O conceito de infraestrutura como barreira de entrada se estende além do hardware físico e da tecnologia climática, alcançando também a economia da atenção e o varejo. O Walmart, a maior varejista do mundo em faturamento, está supostamente adquirindo a Vibe, uma plataforma de publicidade focada em streaming, em um acordo avaliado por relatos do mercado em mais de US$ 1 bilhão.
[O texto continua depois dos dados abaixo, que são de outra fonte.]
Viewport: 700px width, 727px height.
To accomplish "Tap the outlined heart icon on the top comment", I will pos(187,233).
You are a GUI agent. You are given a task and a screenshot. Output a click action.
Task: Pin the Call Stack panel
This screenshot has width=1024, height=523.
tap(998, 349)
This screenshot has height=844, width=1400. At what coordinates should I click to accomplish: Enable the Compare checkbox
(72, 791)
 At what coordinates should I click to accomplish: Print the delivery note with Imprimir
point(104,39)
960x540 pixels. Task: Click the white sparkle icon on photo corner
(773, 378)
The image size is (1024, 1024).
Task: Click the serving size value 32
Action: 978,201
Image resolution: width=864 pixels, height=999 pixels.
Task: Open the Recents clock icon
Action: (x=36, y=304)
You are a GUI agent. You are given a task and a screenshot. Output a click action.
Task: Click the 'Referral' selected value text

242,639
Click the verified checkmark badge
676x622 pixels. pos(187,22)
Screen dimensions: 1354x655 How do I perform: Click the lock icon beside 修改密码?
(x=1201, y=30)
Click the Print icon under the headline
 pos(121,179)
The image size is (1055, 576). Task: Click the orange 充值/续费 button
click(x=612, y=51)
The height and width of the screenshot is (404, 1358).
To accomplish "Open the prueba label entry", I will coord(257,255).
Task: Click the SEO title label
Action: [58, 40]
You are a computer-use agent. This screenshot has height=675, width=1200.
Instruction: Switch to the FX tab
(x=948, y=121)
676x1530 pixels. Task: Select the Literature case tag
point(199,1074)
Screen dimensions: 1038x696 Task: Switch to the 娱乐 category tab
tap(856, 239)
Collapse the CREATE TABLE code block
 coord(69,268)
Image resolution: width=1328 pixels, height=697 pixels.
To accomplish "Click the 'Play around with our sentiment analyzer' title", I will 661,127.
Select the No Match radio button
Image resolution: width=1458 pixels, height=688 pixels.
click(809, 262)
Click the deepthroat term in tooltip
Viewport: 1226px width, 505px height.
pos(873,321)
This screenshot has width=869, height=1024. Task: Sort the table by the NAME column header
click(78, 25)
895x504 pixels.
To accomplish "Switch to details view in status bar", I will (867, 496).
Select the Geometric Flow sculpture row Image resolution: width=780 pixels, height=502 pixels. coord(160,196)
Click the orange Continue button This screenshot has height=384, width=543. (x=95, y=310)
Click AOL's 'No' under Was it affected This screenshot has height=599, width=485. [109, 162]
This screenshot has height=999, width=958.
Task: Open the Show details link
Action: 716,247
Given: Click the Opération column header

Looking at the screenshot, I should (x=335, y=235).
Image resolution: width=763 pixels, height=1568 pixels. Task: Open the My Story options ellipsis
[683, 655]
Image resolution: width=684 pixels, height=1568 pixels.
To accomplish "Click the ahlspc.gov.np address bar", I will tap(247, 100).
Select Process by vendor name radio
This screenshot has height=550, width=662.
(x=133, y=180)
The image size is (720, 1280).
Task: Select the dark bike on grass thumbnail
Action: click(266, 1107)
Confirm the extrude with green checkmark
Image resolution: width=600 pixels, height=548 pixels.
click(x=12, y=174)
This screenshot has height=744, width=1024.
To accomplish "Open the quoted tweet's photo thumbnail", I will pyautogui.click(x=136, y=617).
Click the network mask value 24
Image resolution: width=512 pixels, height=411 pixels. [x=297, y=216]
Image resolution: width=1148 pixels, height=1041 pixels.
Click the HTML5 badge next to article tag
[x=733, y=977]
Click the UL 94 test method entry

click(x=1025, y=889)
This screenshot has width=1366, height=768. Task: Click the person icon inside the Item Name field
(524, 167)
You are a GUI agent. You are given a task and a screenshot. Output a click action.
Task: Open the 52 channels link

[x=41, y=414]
A transação ilustra como empresas fora do eixo tradicional de tecnologia estão construindo suas próprias infraestruturas digitais para capturar fluxos de receita de alta margem. Ao adquirir o que vem sendo descrito no setor como o equivalente ao Google Ads para o streaming, o Walmart não está apenas comprando um produto de mídia, mas internalizando uma camada de infraestrutura crítica para expandir seu ecossistema de retail media. Assim como as startups de hard tech precisam resolver gargalos físicos para escalar, as gigantes do varejo percebem que controlar a infraestrutura de ad-tech é o único caminho viável para competir com os monopólios digitais estabelecidos e reter o valor gerado por seus próprios dados de consumo.

A convergência desses movimentos sugere um mercado onde a captura de valor ocorre cada vez mais na camada base. Seja lidando com redes de energia, computação de alto desempenho para IA ou redes de publicidade em streaming, a capacidade de possuir e operar a infraestrutura subjacente está definindo a nova geração de líderes de mercado.